═════ DATASET EXCERPTS ═════
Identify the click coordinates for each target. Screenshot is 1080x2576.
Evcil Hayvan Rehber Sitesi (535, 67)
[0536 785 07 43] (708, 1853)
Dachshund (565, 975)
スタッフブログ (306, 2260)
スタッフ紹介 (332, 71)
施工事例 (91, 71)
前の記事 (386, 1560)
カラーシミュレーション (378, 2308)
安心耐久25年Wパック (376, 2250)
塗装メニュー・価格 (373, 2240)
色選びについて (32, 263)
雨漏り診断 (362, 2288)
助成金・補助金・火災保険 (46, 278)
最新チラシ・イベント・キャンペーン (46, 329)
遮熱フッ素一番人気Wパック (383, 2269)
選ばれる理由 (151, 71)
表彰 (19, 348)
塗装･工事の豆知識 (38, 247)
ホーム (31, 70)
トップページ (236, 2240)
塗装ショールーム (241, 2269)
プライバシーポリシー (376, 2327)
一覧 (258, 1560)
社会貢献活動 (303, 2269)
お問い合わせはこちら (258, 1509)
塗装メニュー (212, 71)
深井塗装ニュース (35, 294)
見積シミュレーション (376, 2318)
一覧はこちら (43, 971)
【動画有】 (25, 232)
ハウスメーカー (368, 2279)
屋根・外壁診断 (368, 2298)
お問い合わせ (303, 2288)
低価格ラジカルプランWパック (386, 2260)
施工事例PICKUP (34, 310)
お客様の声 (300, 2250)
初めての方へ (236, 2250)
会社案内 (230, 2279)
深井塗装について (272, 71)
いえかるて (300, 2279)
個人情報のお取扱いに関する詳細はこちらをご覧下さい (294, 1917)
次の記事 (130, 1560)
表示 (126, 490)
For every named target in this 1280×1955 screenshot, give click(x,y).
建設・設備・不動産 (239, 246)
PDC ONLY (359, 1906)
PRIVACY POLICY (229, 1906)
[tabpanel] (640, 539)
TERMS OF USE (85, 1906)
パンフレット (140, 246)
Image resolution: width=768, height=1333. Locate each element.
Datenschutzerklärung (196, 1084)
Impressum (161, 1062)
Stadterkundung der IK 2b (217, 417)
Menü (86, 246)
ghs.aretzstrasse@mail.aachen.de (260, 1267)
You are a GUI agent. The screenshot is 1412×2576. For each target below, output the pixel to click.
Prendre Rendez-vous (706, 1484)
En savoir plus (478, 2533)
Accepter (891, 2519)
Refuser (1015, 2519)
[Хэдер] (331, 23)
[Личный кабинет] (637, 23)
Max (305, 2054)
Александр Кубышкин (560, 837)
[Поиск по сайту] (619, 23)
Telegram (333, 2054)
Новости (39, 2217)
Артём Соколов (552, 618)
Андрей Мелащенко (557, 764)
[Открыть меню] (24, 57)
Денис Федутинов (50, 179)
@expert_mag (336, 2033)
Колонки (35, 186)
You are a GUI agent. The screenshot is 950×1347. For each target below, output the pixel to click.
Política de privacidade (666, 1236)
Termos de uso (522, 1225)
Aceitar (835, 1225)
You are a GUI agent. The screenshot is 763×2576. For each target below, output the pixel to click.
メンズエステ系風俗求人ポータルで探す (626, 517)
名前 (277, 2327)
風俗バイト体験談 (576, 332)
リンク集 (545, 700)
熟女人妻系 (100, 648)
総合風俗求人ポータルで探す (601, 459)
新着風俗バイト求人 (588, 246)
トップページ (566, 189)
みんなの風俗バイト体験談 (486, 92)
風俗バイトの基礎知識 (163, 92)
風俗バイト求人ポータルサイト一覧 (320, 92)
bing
═════
__DIRECTIVE__: Pick out each row above that contains the string "below", and copy those rows in full.

__EXERCISE SOLUTION__:
You are a GUI agent. The screenshot is 1412×2576. For each target below, output the pixel to click.
You are a GUI agent. The screenshot is 950×1347. For each target below, output the pixel to click.
You are a GUI agent. The screenshot is 763×2576. For each target below, output the pixel to click.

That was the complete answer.